The Senate Subcommittee on Transportation and Infrastructure met yesterday morning to gather information about ExxonMobil Pipeline Company’s Silvertip Pipeline spill along Montana’s Yellowstone River earlier this month, which dumped 42,000 gallons of crude oil into America’s “last best river.”
Senator Max Baucus (D-MT), the chairman of the subcommittee, called the hearing to “track down the cause of this spill and learn from it” and to “make sure something like this never happens again.” Today he and other senators took to task both Exxon and the Pipeline and Hazardous Materials Safety Administration (PHMSA), the regulatory agency which oversees pipelines.
Frustration over the pipeline spill revolved around the continuing lack of information about it — the Exxon witness Gary Pruessing, President of the ExxonMobil Pipeline Company, said that almost three weeks later, “we do not yet know the precise cause of the current breach in the Silvertip Pipeline.” Even though the pipeline had recently been checked out and deemed in compliance by the PHMSA, Sen. Frank Lautenberg (D-NJ) pointed out that the pipeline had received a number of warnings from the agency in the past:
PRUESSING: At the time that this incident occurred, we did not have any outstanding issues from a regulatory standpoint on this pipeline.
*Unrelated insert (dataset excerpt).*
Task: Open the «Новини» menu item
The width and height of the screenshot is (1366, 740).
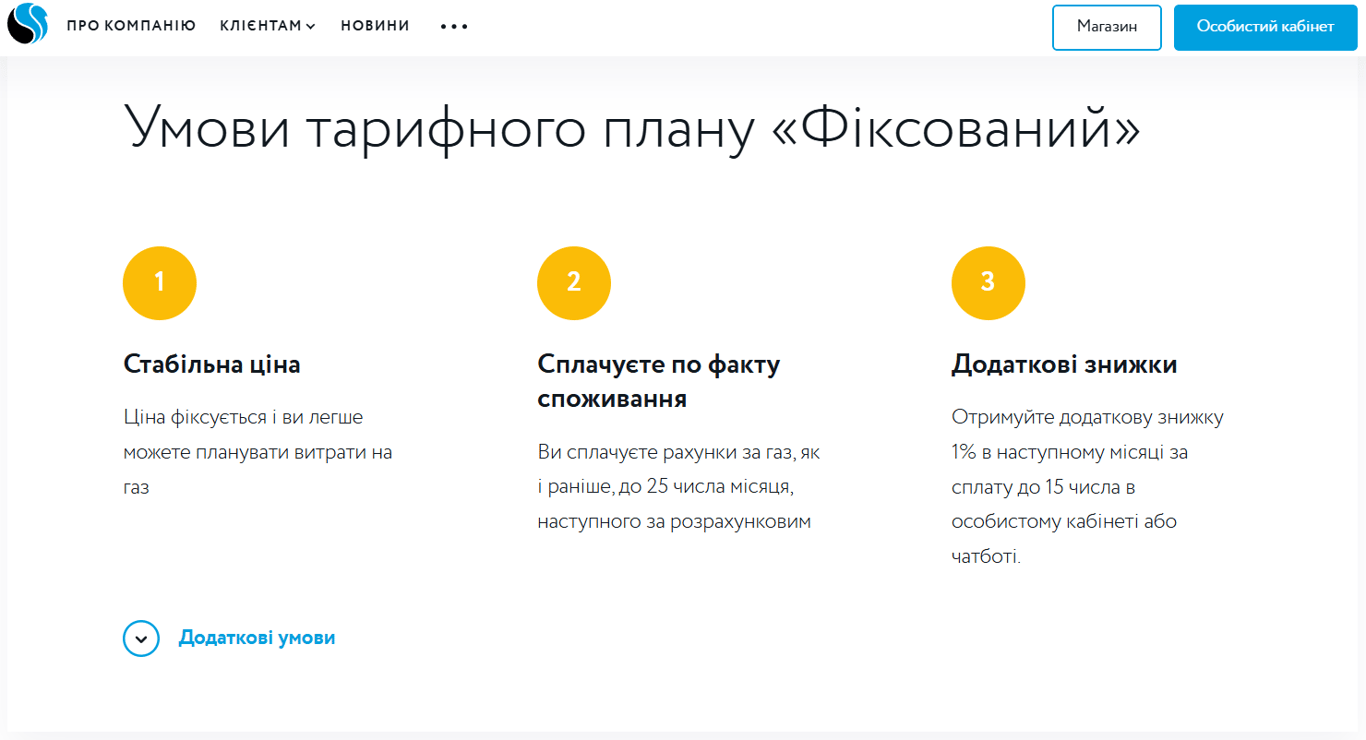Action: [375, 26]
LAUTENBERGWell, I have a list of criticism and complaints that PHMSA talked to ExxonMobil about going back to January 30, 2003: proposed compliance order, notice of amendment, February 18, 2005 probable violation, compliance order, proposed civil penalty, notice of amendment. The list goes on, there are nine of those. And that doesn’t sound like it’s very insignificant or relatively minor things to me. I’m sure you’re aware of these, would you say they are minor?
Watch it:
Many questions remain unanswered after today’s hearing, both about the Yellowstone spill and about pipeline safety and regulation in general. For example, Exxon has promised to pay “all legitimate claims” for the cleanup of this spill, but experience with BP has shown that this rhetoric can turn out hollow. Indeed, BP just recently modified its compensation policy saying that only oyster famers should receive compensation for future losses because the area is recovering economically and environmentally. This, of course, came after the company promised to pay “all legitimate claims” after the Gulf spill.
Additionally, while today’s hearing was designed to probe the causes and effects of a spill in one state, the U.S. State Department is currently reviewing plans for a much bigger pipeline across six states and one province. The Keystone XL Pipeline, an addition to the current Keystone pipeline that traverses the country, is designed to transport Alberta tar sands all the way south to Texas. This pipeline is vastly bigger than Exxon’s Silvertip. Whereas Silvertip is 69 miles long, Keystone XL is 1,661 miles long — 27 times the distance.
This means that Keystone would carry far more oil, up to 900,000 barrels per day, and as such a spill could have drastic consequences. In fact, The Hill reported last month that there have already been 14 leaks on the existing portion of the pipeline since it began operating in the spring of 2010. In response, federal pipeline regulators issued a corrective action order to TransCanada, just as they did for ExxonMobil’s spill two weeks ago. But future spills could be worse and more frequent — TransCanada’s own estimates show that the Keystone XL pipeline would have 11 “significant spills” over its 50-year lifecycle, while an independent analyst guessed that this could actually be as many as 91 spills — two per year.